Depends what kind of gains you are talking about. It is supposed to be more for gaining mass, so you should see great gains in size, but less-than-average gains in strength, althogh some people have gotten great gains in both from using it. Personally, I gained some mass on chest from using it for 4 weeks. I had to cut it short because of surgery.
 
vegman said:
are the gains on HST much better than regular routines?

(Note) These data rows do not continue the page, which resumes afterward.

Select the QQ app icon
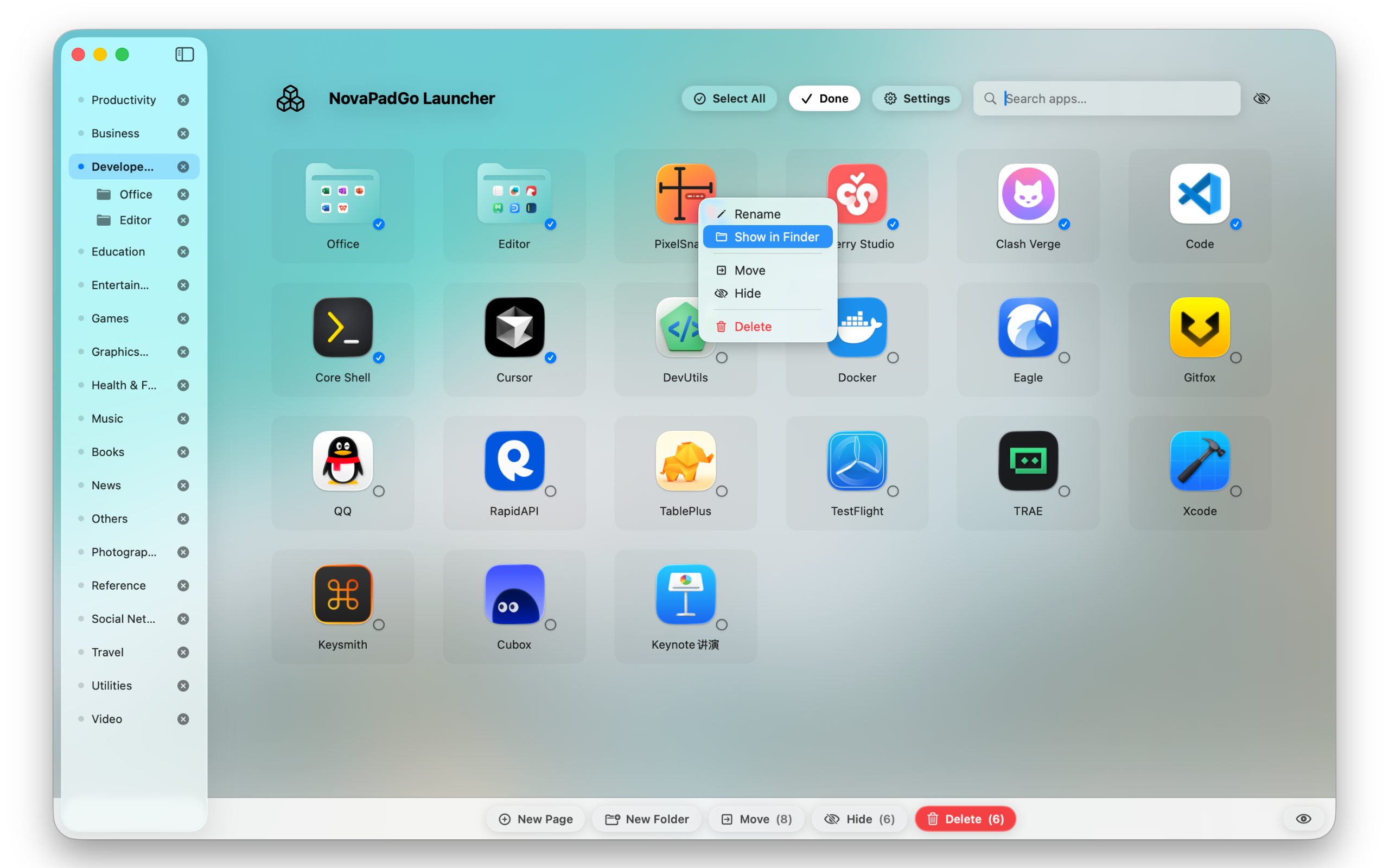 pos(342,462)
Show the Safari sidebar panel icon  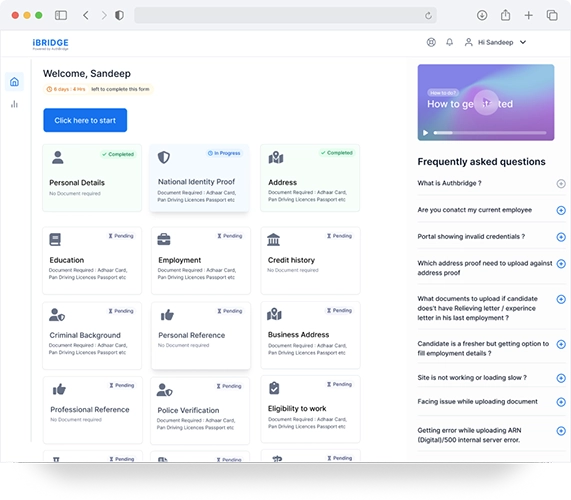pyautogui.click(x=61, y=15)
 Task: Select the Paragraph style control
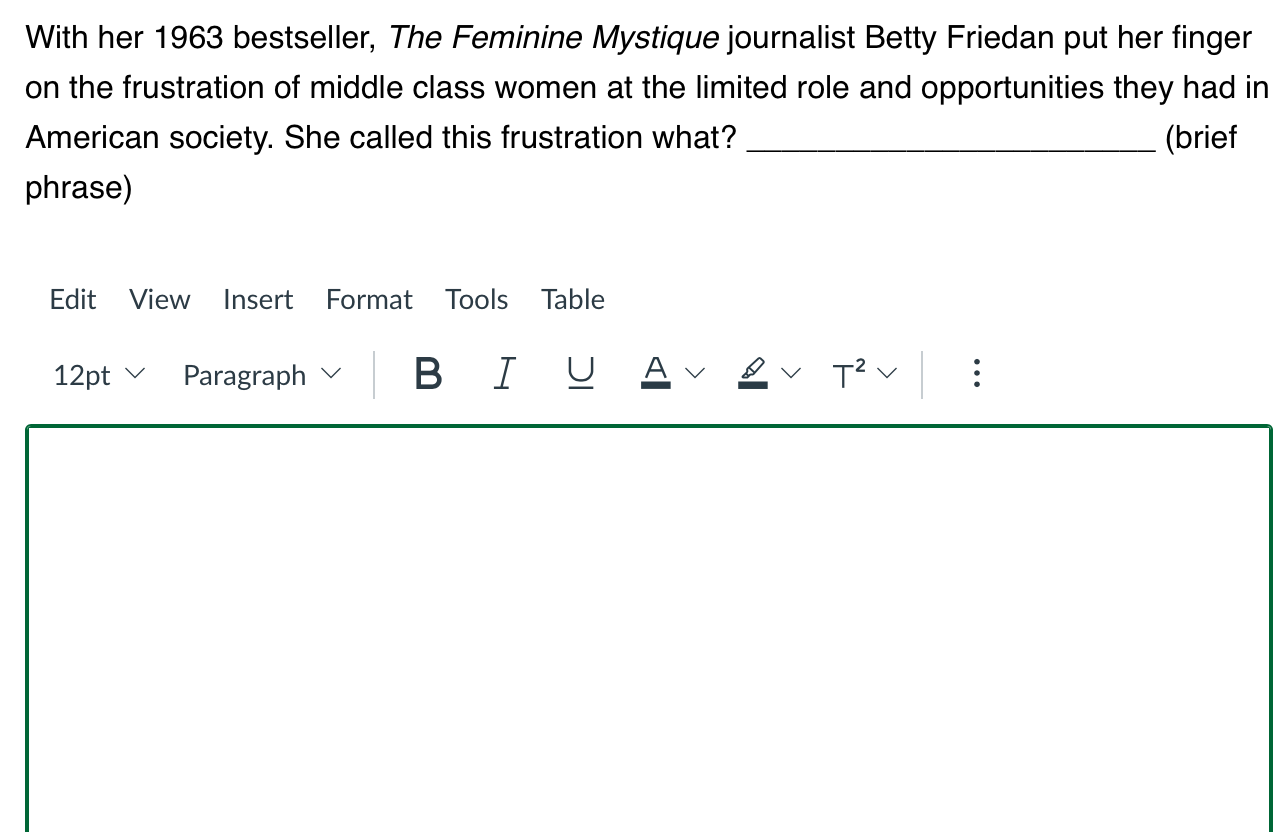pyautogui.click(x=244, y=375)
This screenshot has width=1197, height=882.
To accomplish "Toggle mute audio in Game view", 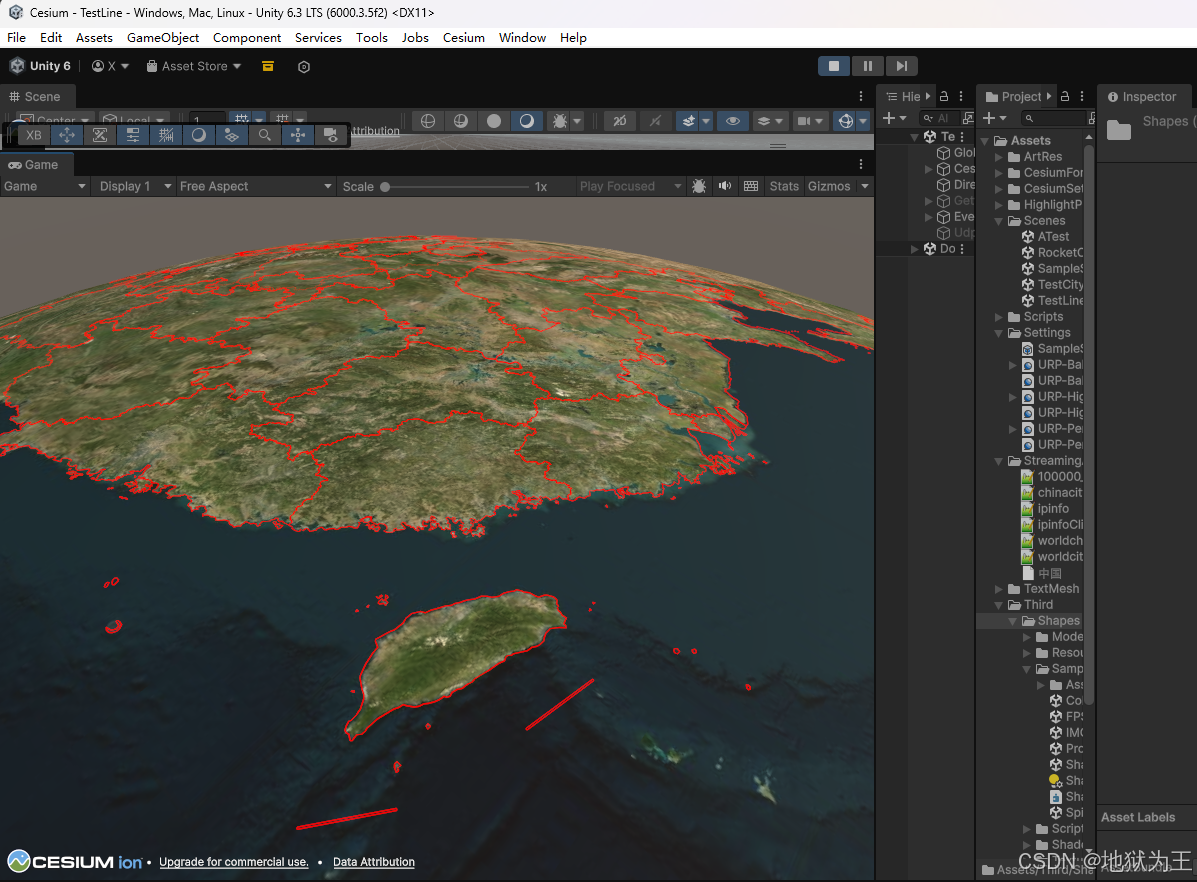I will [724, 186].
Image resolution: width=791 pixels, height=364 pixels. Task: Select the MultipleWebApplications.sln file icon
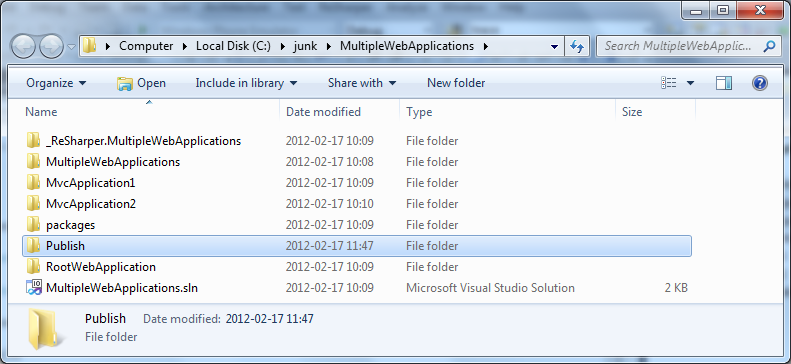[33, 288]
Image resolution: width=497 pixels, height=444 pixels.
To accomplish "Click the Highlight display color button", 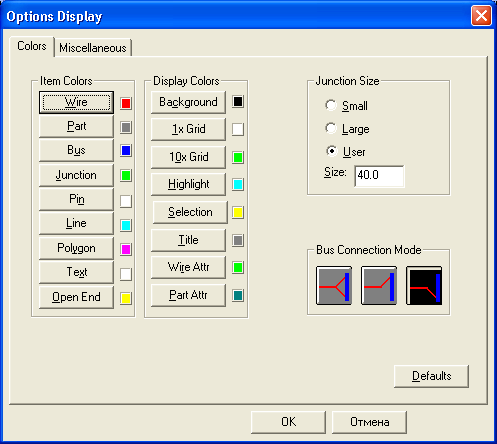I will 188,184.
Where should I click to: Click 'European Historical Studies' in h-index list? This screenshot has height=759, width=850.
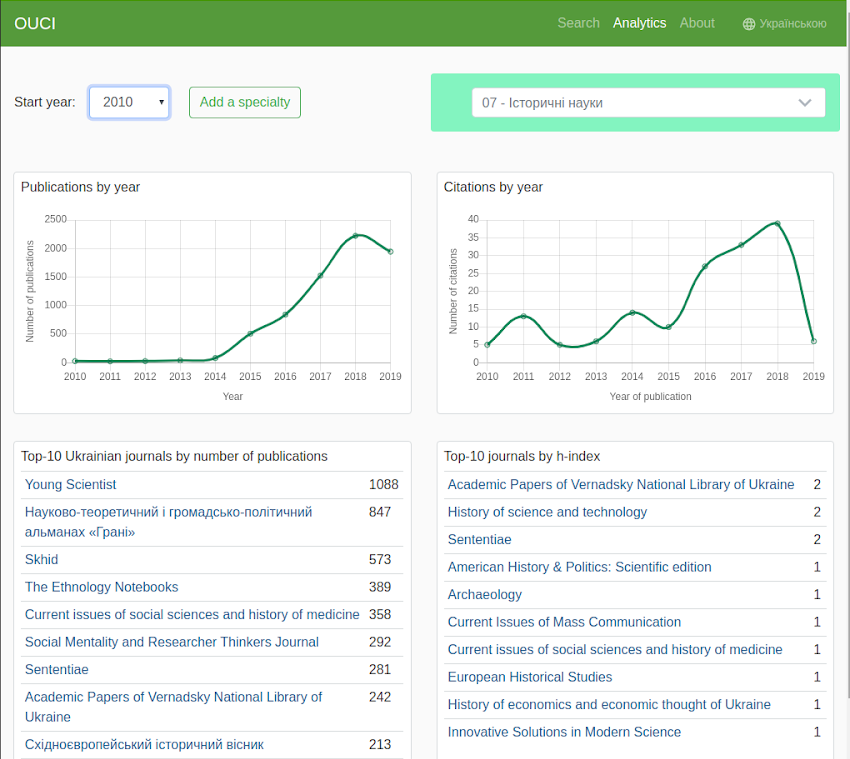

It depends. Your best bet is to try it out for yourself, it won't hurt at all. I am currently cutting so its very hard to tell. You can check out my picture or my journal and judge. I just came back from a long long time of inactivity and my strength is coming back FAST. Like I said, just try it and see how you like it! Its no magic workout plan either so take that into account.
 
ST240 said:
this is great to hear... but i dont see how 15 reps of light weight not even to failure will kick my ass

on a side note... how much should i deviate from my actual maxes. what i should i go up by 5s on each side of my bench for a total of 10? 2.5s on each side for a total of 5? say my max 5 rep bench is 185... this means the difference between starting at 125 and 155 and working up. you know?
trust me on the 15 rep thing. unless you're used to doing higher reps (12+) (which i wasn't, AT ALL), it'll probably make you close to getting sick. it did for me. i seriously didn't think i'd make it on the drive home. its the squats that really did me in. i had to put them at the end of my workout because i felt to sick after doing them at the start.

and as far as increasing the weight goes, i just increased most lifts by 5 lbs. except for bench, squat, and calf raise, i increased by 10 for those. and with leg press i used like 50 lbs increments i think.
 
Yeah, once you do 15 rep squats you start feeling sick. I too changed my squats and SLDL to the end of my workouts because I feel so sick that is indescribable. I am surprised I did not pass out after those SLDL.
 
HST Yay or Nay was a thread I started long ago. I liked the program for a changeup.